Несколько минут они шли молча, затем она воскликнула:
— Как же вам хочется, чтобы я вам изменила! Так и норовите меня кому-нибудь сбагрить! Вот и итальянцу давеча меня отдавали.
Ислам ничего не ответил. Через несколько минут она спросила:
— А вы что, в самом деле в тюрьме были?
— В КПЗ.
— Я смотрю, вы что-то зачастили туда.
— Сам удивляюсь.
— А может, вам там понравилось?
— Это вряд ли, хотя определенная польза от этого есть, польза контрастов. Выходя оттуда, начинаешь ценить собственную жизнь в любой реальности. Про козу знаешь анекдот?
— Вы рассказывали. Жаль, что я не знала — я бы вам помогла.
— Ты опять про свое?
— Это вы опять про свое. Я бы вам передачу принесла. Почему-то, как назло, когда у вас трудности, меня нет рядом с вами.

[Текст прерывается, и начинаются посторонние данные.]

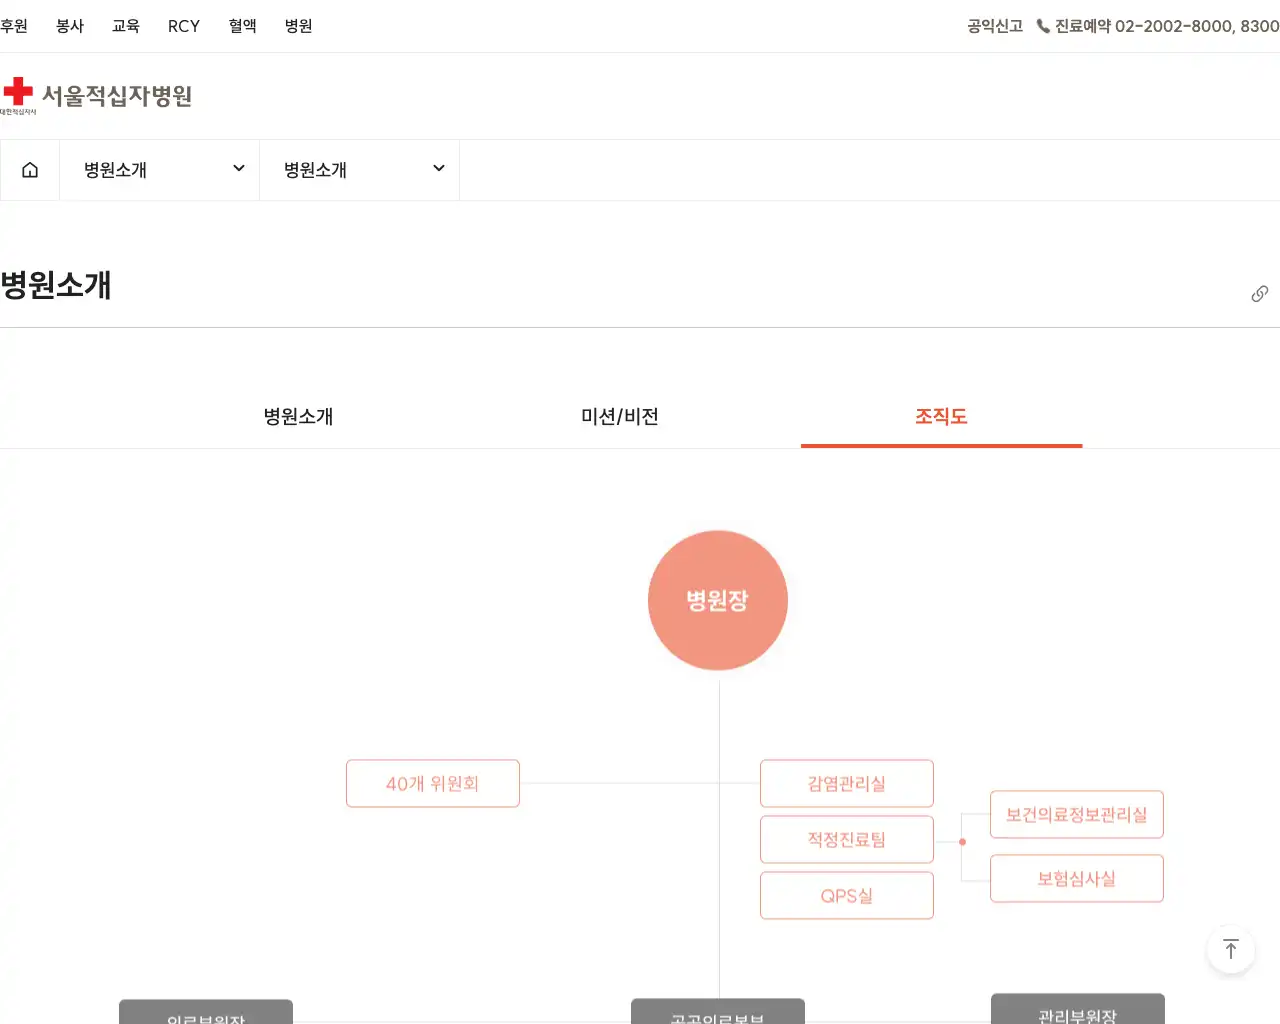Select the 40개 위원회 box
This screenshot has width=1280, height=1024.
[432, 783]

С этим ничего не поделаешь, это свойство человека. Одни люди постоянно рядом с тобой и всем своим поведением внушают уверенность, что на них можно положиться в трудную минуту, но когда эта минута наступает, их рядом не оказывается, безо всякого умысла с их стороны. А есть люди, которых видишь редко, но они объявляются именно в тот момент, когда тебе нужна помощь, даже на уровне простого общения. У меня есть приятель, абсолютно ненадежный человек — не было такого, чтобы он пообещал и в срок выполнил. Договариваться с ним было, все равно что договариваться с Гидрометцентром. То есть дождь будет, но не сегодня, как обещали, и не завтра, а послезавтра. Но у него было это редкое качество — появляться в тот момент, когда тебе нужна живая душа для общения. Он появлялся в дверях и улыбаясь говорил: «Прости подлеца». При этом из-за его спины выглядывали улыбающиеся женщины или поддатые мужики, которых он приводил в гости, никогда не спрашивая разрешения.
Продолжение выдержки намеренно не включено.